Task brief
Beginning with the first line, please repeat the entries exactly and end on the line that contains "Task: Open the Support help icon".

BEGIN

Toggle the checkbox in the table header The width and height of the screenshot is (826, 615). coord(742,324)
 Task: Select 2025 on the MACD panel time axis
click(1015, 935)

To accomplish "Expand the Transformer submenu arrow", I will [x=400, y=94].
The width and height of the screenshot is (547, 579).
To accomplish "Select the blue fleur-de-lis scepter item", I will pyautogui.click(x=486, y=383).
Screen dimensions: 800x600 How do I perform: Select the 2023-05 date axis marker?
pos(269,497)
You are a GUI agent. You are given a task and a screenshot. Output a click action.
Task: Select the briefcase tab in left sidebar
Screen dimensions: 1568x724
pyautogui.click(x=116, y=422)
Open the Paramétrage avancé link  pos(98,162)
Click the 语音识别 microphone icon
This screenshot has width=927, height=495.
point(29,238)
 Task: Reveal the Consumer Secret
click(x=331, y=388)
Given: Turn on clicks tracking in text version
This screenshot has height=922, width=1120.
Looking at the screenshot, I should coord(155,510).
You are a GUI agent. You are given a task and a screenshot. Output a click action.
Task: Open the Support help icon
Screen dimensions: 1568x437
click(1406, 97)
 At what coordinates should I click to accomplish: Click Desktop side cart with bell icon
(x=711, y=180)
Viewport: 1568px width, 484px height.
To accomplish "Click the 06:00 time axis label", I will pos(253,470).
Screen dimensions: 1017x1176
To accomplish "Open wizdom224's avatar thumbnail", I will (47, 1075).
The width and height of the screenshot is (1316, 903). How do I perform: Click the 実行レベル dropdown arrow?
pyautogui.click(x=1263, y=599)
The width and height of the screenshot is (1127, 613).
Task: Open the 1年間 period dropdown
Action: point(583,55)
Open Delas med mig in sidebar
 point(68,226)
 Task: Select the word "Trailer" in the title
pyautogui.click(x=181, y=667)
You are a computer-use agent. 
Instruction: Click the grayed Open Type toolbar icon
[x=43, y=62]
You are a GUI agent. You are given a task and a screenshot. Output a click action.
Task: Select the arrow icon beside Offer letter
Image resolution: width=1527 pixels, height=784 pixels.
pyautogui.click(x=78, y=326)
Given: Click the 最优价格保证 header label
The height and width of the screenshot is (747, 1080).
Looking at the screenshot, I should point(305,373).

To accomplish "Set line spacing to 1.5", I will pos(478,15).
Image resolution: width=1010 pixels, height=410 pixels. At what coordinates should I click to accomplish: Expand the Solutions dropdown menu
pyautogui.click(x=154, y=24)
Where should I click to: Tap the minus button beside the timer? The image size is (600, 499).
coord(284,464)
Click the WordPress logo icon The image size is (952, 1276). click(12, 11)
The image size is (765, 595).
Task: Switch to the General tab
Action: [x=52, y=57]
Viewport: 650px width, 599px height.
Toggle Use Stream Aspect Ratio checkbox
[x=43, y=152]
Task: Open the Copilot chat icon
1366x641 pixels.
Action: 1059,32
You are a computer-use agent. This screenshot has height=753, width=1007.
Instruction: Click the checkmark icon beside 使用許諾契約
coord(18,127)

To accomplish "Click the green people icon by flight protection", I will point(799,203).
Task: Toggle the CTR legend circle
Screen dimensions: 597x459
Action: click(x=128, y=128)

END

Exercise response
Toggle the checkbox in the table header The width and height of the screenshot is (826, 615). coord(742,324)
 Task: Select 2025 on the MACD panel time axis
click(1015, 935)

To accomplish "Expand the Transformer submenu arrow", I will [x=400, y=94].
The width and height of the screenshot is (547, 579).
To accomplish "Select the blue fleur-de-lis scepter item", I will pyautogui.click(x=486, y=383).
Screen dimensions: 800x600 How do I perform: Select the 2023-05 date axis marker?
pos(269,497)
You are a GUI agent. You are given a task and a screenshot. Output a click action.
Task: Select the briefcase tab in left sidebar
Screen dimensions: 1568x724
pyautogui.click(x=116, y=422)
Open the Paramétrage avancé link  pos(98,162)
Click the 语音识别 microphone icon
This screenshot has width=927, height=495.
point(29,238)
 Task: Reveal the Consumer Secret
click(x=331, y=388)
Given: Turn on clicks tracking in text version
This screenshot has height=922, width=1120.
Looking at the screenshot, I should coord(155,510).
You are a GUI agent. You are given a task and a screenshot. Output a click action.
Task: Open the Support help icon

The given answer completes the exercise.